## Exercise prompt
Please restate the entire listing verbatim.

## Exercise inputs
***
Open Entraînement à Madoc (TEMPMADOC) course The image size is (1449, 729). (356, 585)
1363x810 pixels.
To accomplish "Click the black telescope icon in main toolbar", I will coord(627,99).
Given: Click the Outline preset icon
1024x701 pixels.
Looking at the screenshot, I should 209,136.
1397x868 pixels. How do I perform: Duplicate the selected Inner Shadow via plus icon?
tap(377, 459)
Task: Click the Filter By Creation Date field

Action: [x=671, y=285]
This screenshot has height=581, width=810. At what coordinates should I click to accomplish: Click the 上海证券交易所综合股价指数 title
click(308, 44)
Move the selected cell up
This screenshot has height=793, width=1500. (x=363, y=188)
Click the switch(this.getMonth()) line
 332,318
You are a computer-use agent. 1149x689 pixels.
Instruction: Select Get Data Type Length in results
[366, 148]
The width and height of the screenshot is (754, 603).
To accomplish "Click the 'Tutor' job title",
***
## Problem solution
Open Entraînement à Madoc (TEMPMADOC) course The image size is (1449, 729). (356, 585)
1363x810 pixels.
To accomplish "Click the black telescope icon in main toolbar", I will coord(627,99).
Given: Click the Outline preset icon
1024x701 pixels.
Looking at the screenshot, I should 209,136.
1397x868 pixels. How do I perform: Duplicate the selected Inner Shadow via plus icon?
tap(377, 459)
Task: Click the Filter By Creation Date field

Action: [x=671, y=285]
This screenshot has height=581, width=810. At what coordinates should I click to accomplish: Click the 上海证券交易所综合股价指数 title
click(308, 44)
Move the selected cell up
This screenshot has height=793, width=1500. (x=363, y=188)
Click the switch(this.getMonth()) line
 332,318
You are a computer-use agent. 1149x689 pixels.
Instruction: Select Get Data Type Length in results
[366, 148]
The width and height of the screenshot is (754, 603).
To accomplish "Click the 'Tutor' job title",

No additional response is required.